Court Opinion

ID: 9460141
Source: CourtListenerOpinion
Date Created: 2023-08-04 21:42:57.90335+00
Date Added: 2024-06-11T17:36:30.159448
License: Public Domain

PELL, Circuit Judge
(concurring).
I concur in the foregoing opinion although I do so with considerable reluctance. My disinclination, however, arises from no feeling that a legally incorrect result has been reached. Indeed, Judge Sprecher’s well reasoned opinion leaves little area, it seems to me, for disagreement with the legal premises it sets forth and applies.
It is somewhat ironical, and perhaps to be deplored, that in a society which generally encourages competitive free enterprise a service is to be stifled which a substantial segment of citizenry of the Midwest portion of the country found to be highly desirable in making available travel by air which might not otherwise have been enjoined by them, and which travel has been conducted in full compliance with governmental safety requirements.
While this travel presumably was ordinarily for pleasure rather than, business reasons, the right of such movement is one that has received Supreme Court recognition.
“This Court long ago recognized that the nature of our Federal Union and our constitutional concepts of personal liberty unite to require that all citizens be free to travel throughout the length and breadth of our land uninhibited by statutes, rules, or regulations which unreasonably burden or restrict this movement.” Shapiro v.

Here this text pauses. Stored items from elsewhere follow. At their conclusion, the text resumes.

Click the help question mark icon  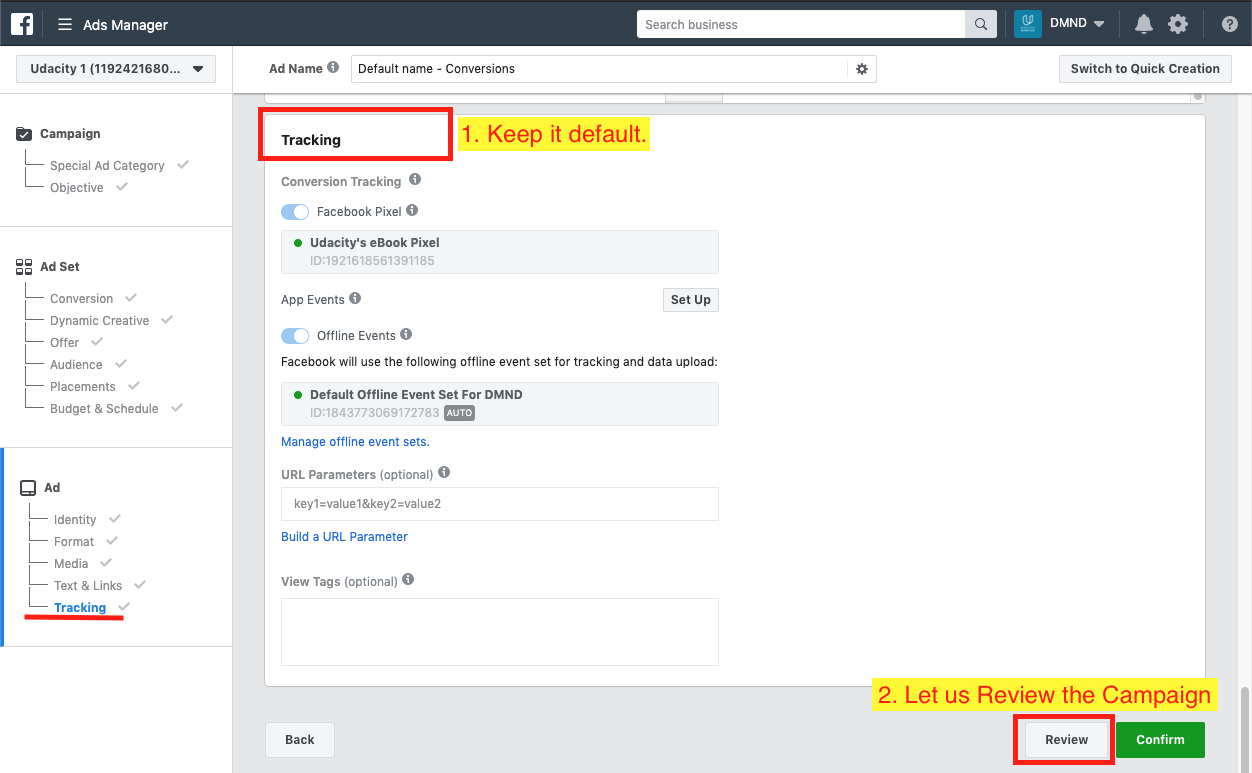(x=1230, y=24)
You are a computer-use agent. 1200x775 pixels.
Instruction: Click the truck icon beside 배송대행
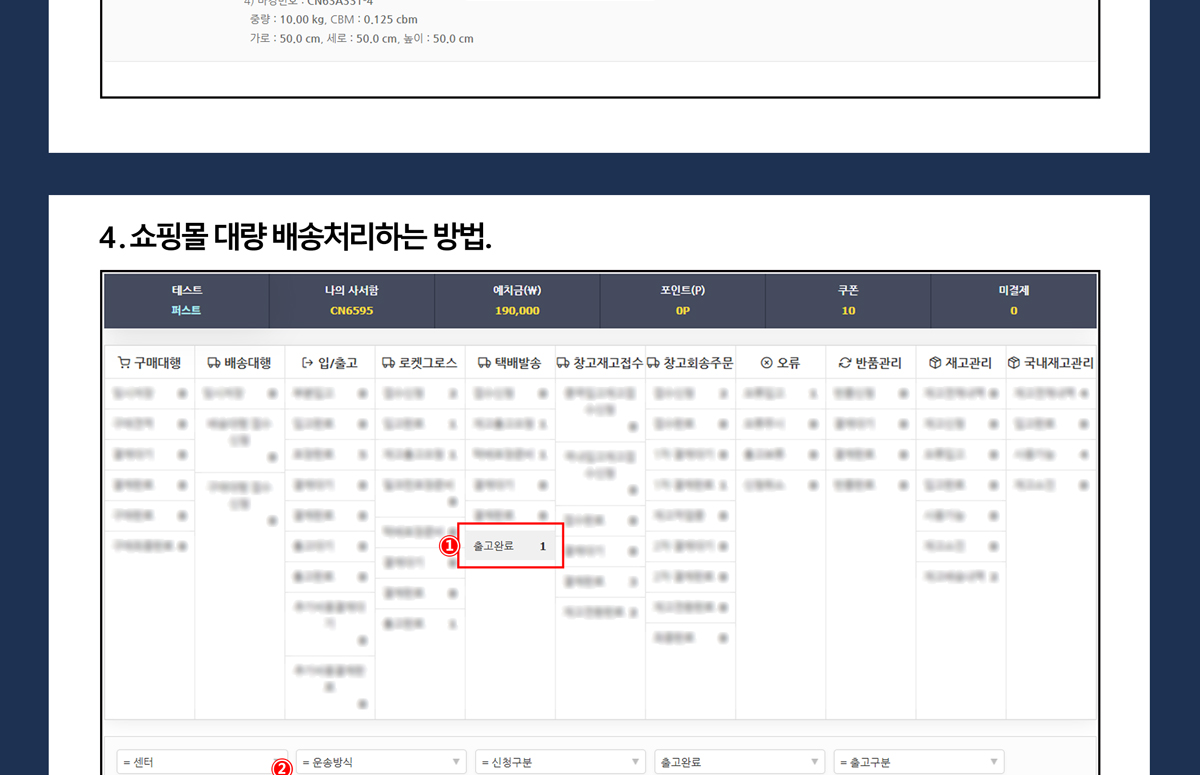(x=214, y=363)
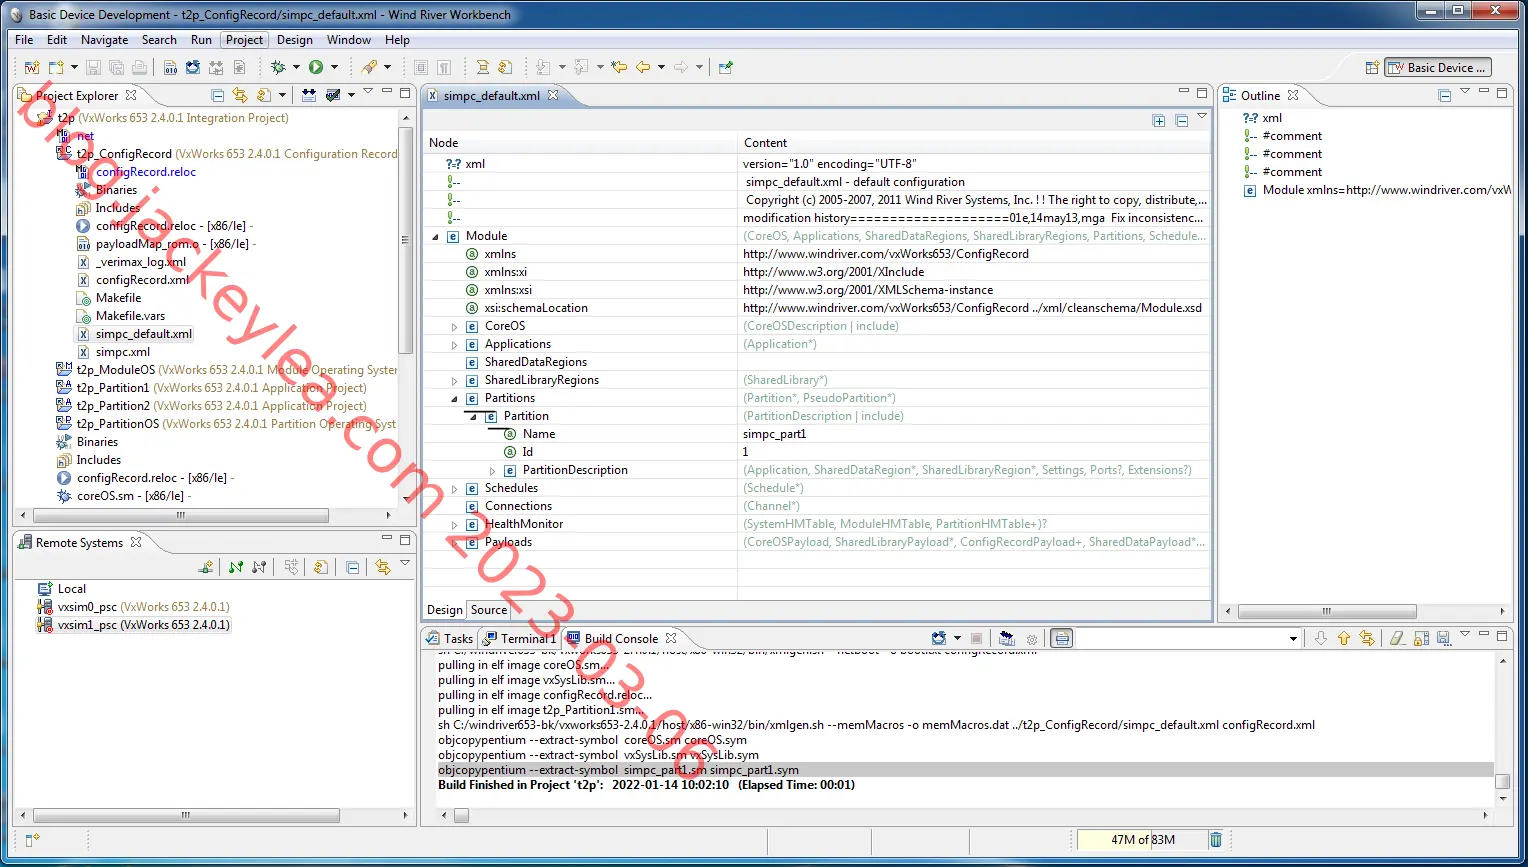1528x867 pixels.
Task: Open the Build Console combo dropdown
Action: 1293,638
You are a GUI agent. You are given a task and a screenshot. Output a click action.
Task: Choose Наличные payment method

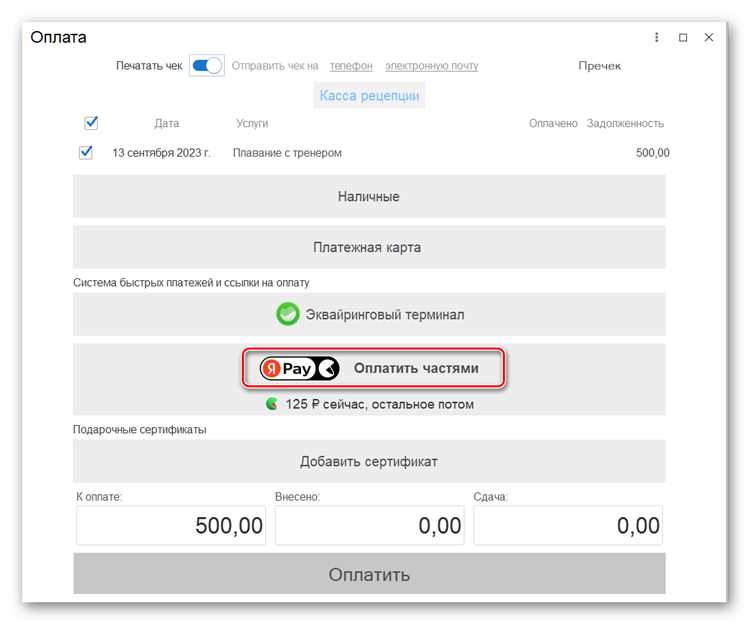369,197
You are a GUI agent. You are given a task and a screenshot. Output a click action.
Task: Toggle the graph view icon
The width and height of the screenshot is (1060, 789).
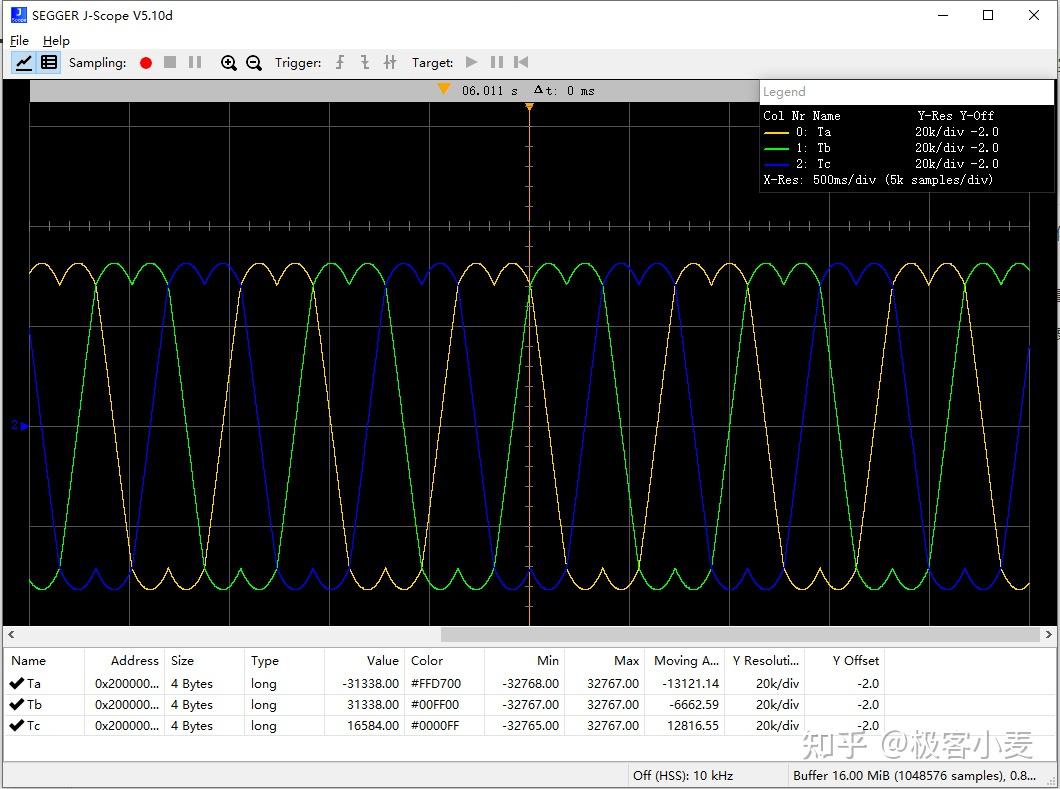tap(24, 62)
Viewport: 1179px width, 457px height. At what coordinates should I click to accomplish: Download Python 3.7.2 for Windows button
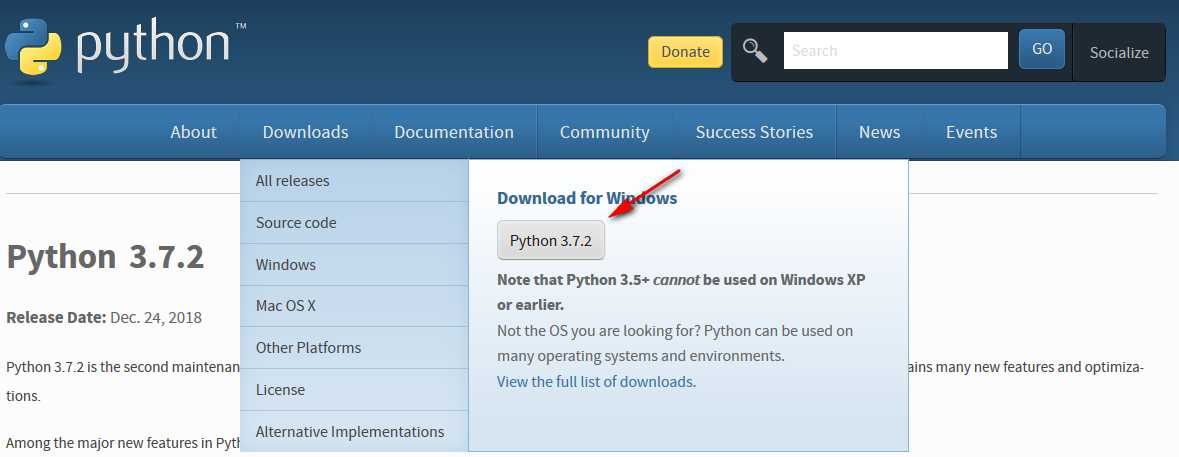click(x=551, y=241)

Thompson, 394 U.S. 618, 629, 89 S.Ct. 1322, 1329, 22 L.Ed.2d 600 (1969).
While the further movement of the Voyager members is perforce restricted by our upholding of the administrative determination here involved, we are unable to say that it is not supported by substantial evidence, nor that it is an unconstitutionally unreasonable application of the guidelines laid down by the Congress. That body has as a policy matter legislated where competing interests are involved. It is our function in the judiciary not to make the law but only to determine what it is and whether it exceeds constitutional limitations either as stated or as applied.